In computer architecture, the iron law of processor performance (or simply iron law of performance) describes the performance trade-off between complexity and the number of primitive instructions that processors use to perform calculations.[1] This formulation of the trade-off spurred the development[citation needed] of Reduced Instruction Set Computers (RISC) whose instruction set architectures (ISAs) leverage a smaller set of core instructions to improve performance. The term was coined by Douglas Clark[2] based on research performed by Clark and Joel Emer in the 1980s.[3]

## Explanation

The performance of a processor is the time it takes to execute a program: ${\displaystyle \mathrm {\tfrac {Time}{Program}} }$. This can be further broken down into three factors:[4]

${\displaystyle \mathrm {{\frac {Instructions}{Program}}\times {\frac {ClockCycles}{Instruction}}\times {\frac {Time}{ClockCycles}}} }$
Selection of an instruction set architecture affects ${\displaystyle \mathrm {{\tfrac {Instructions}{Program}}\times {\tfrac {ClockCycles}{Instruction}}} }$, whereas ${\displaystyle \mathrm {\tfrac {Time}{ClockCycles}} }$ is largely determined by the manufacturing technology. Classic Complex Instruction Set Computer (CISC) ISAs optimized ${\displaystyle \mathrm {\tfrac {Instructions}{Program}} }$ by providing a larger set of more complex CPU instructions. Generally speaking, however, complex instructions inflate the number of clock cycles per instruction ${\displaystyle \mathrm {\tfrac {ClockCycles}{Instruction}} }$ because they must be decoded into simpler micro-operations actually performed by the hardware. After converting X86 binary to the micro-operations used internally, the total number of operations is close to what is produced for a comparable RISC ISA.[5] The iron law of processor performance makes this trade-off explicit and pushes for optimization of ${\displaystyle \mathrm {\tfrac {Time}{Program}} }$as a whole, not just a single component.

While the iron law is credited for sparking the development of RISC architectures,[citation needed] it does not imply that a simpler ISA is always faster. If that were the case, the fastest ISA would consist of simple binary logic. A single CISC instruction can be faster than the equivalent set of RISC instructions when it enables multiple micro-operations to be performed in a single clock cycle.
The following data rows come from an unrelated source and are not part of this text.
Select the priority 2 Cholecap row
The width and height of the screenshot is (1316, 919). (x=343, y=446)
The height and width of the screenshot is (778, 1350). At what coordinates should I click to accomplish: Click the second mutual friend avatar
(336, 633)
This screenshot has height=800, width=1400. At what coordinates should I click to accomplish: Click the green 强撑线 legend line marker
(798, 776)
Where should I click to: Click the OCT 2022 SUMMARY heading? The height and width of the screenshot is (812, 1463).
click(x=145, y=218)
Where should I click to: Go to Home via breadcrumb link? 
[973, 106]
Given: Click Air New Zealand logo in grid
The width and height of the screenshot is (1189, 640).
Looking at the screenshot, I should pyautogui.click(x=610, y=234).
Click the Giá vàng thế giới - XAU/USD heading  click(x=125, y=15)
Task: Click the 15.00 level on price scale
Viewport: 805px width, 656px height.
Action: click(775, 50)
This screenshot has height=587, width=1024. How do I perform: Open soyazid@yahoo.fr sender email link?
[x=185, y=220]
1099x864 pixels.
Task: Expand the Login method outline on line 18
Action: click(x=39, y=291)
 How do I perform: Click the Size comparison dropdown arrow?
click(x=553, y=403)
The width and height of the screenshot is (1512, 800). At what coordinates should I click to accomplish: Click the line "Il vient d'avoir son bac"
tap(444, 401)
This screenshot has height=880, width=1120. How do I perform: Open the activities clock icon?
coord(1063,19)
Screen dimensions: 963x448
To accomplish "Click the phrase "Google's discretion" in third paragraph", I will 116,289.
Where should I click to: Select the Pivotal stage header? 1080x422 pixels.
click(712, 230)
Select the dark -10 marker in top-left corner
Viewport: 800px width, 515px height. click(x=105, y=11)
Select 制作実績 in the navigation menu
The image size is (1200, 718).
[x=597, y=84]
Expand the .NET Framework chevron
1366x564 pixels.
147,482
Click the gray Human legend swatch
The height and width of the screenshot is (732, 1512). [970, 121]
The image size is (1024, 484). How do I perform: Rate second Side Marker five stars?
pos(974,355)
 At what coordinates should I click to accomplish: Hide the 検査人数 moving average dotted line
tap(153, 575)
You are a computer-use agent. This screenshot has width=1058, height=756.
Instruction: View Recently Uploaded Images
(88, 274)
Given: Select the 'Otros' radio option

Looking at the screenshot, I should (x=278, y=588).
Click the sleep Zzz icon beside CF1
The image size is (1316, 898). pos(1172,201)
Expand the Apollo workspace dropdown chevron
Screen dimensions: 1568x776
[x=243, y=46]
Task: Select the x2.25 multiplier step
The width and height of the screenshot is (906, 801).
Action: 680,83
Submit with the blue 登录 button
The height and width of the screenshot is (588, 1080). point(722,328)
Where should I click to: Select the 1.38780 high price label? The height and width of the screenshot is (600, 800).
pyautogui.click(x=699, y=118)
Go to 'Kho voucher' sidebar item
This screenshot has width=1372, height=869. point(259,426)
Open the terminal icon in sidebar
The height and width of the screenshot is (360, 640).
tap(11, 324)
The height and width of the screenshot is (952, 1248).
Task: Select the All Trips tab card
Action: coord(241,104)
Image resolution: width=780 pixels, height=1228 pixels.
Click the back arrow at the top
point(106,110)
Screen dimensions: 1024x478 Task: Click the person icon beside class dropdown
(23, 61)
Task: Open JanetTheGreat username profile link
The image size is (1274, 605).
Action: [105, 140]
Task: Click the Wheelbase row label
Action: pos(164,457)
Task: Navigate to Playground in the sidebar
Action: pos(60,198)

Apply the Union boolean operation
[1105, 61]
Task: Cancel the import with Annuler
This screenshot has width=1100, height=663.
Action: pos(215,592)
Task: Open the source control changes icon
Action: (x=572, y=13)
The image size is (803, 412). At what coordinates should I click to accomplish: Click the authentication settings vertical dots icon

In practice, however, the regularity of RISC instructions allowed a pipelined implementation where the total execution time of an instruction was (typically) ~5 clock cycles, but each instruction followed the previous instruction ~1 clock cycle later[citation needed]. CISC processors can also achieve higher performance using techniques such as modular extensions, predictive logic, compressed instructions, and macro-operation fusion.[6][5][7]